→ **What you should do**: Can you arrange the rows below as a numbered list, skipping any blank lines and leaving the pictures out?

--------

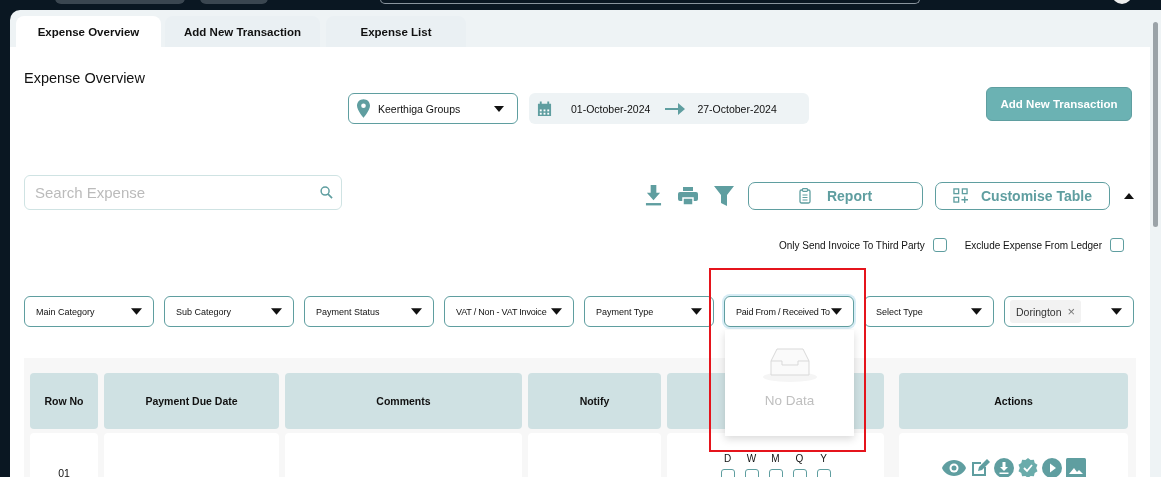 The height and width of the screenshot is (477, 1161). I want to click on end-date: 27-October-2024, so click(737, 108).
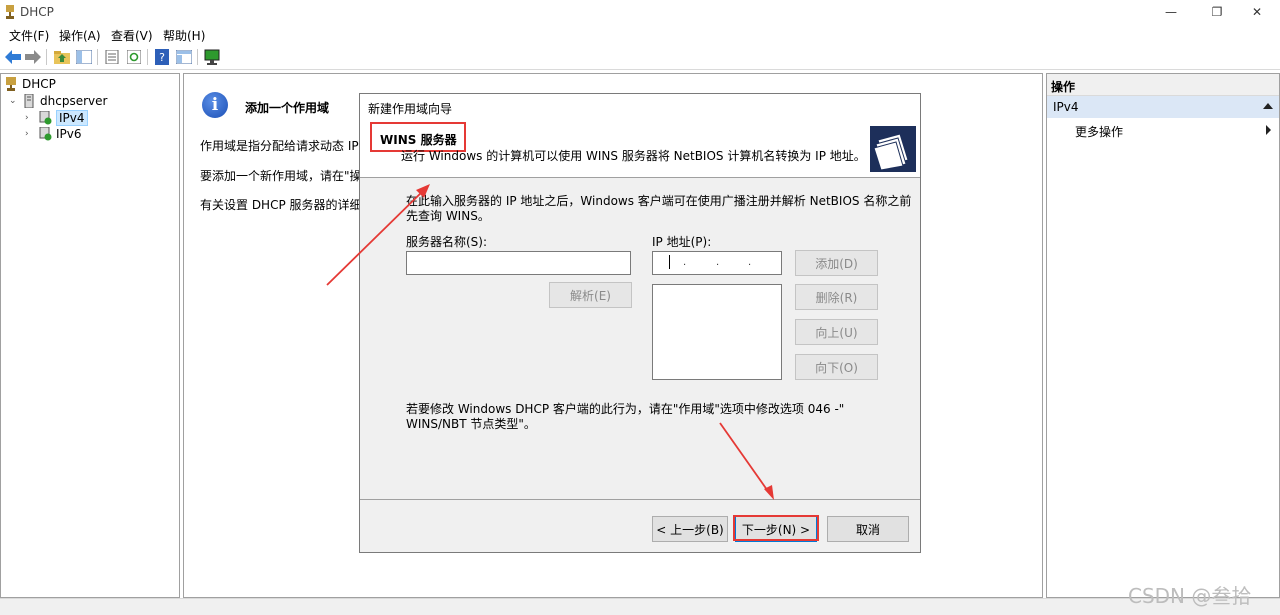  What do you see at coordinates (640, 34) in the screenshot?
I see `menu-bar: 文件(F) 操作(A) 查看(V) 帮助(H)` at bounding box center [640, 34].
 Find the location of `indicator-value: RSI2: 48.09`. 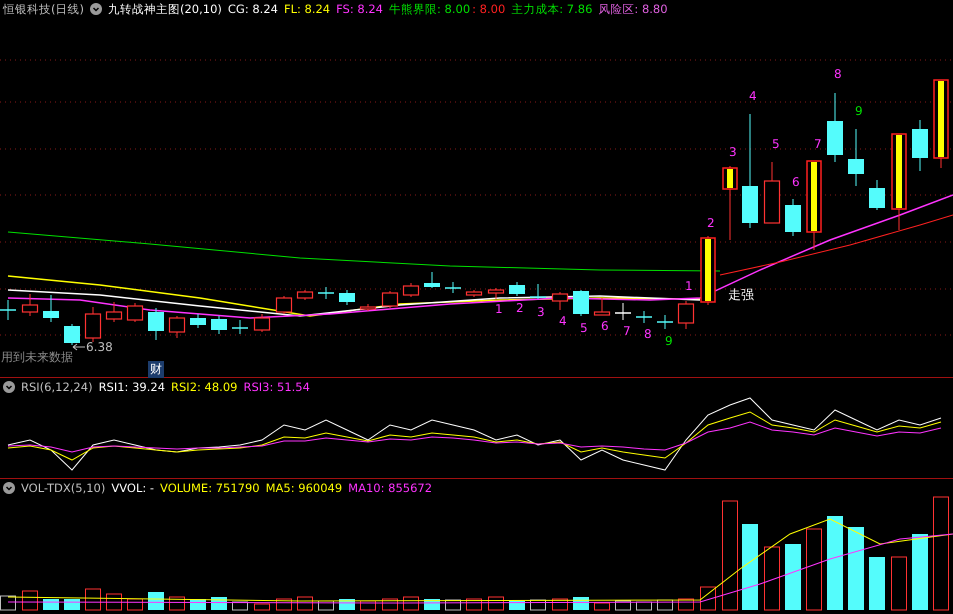

indicator-value: RSI2: 48.09 is located at coordinates (204, 387).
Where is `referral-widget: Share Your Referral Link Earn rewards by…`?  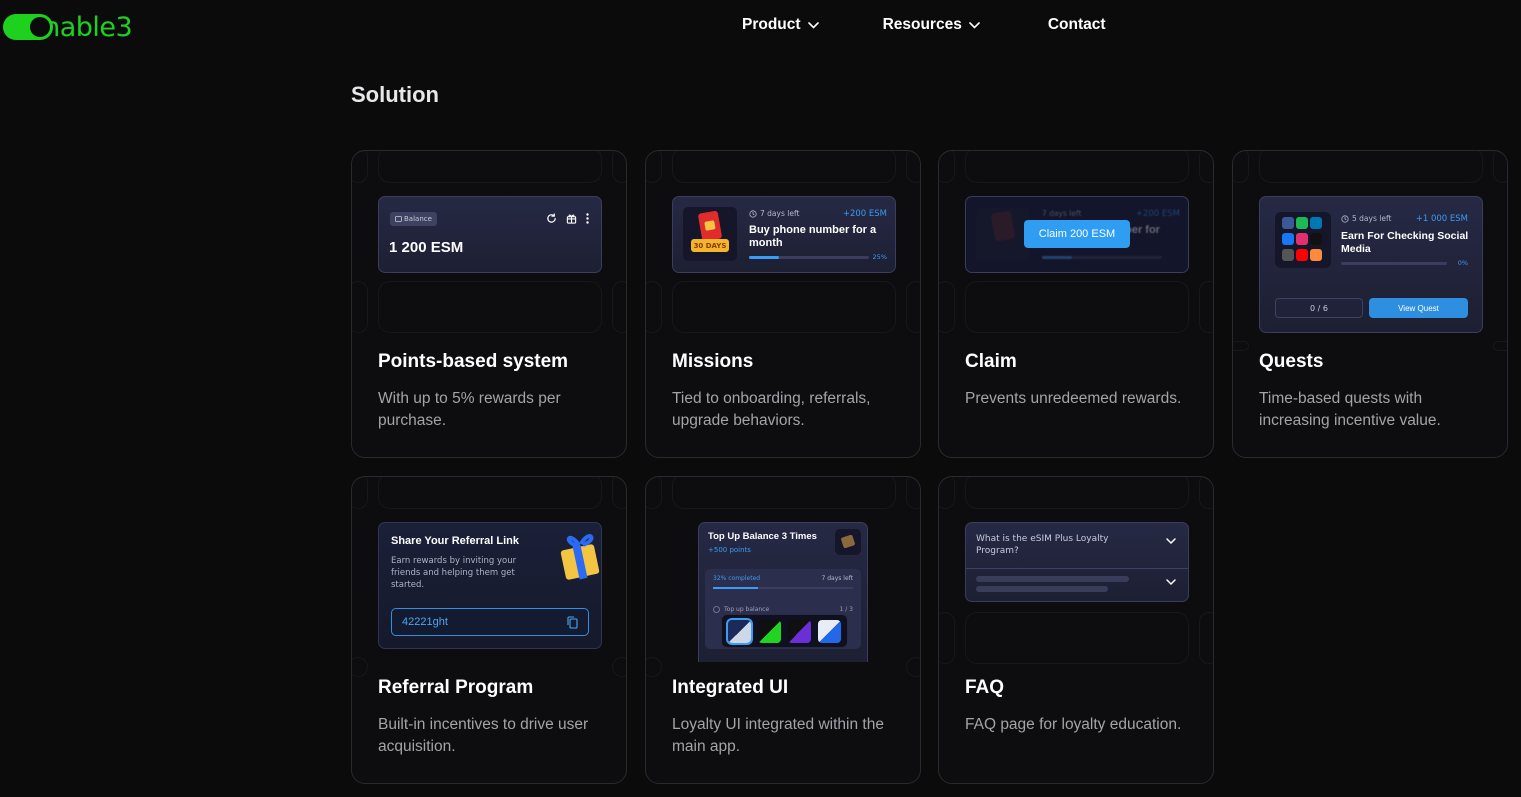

--------

→ **Answer to the problem**:
1.  The height and width of the screenshot is (477, 1161). I want to click on end-date: 27-October-2024, so click(737, 108).
2.   What do you see at coordinates (640, 34) in the screenshot?
3. I see `menu-bar: 文件(F) 操作(A) 查看(V) 帮助(H)` at bounding box center [640, 34].
4.  Find the location of `indicator-value: RSI2: 48.09`. 
5. indicator-value: RSI2: 48.09 is located at coordinates (204, 387).
6. Where is `referral-widget: Share Your Referral Link Earn rewards by…`?  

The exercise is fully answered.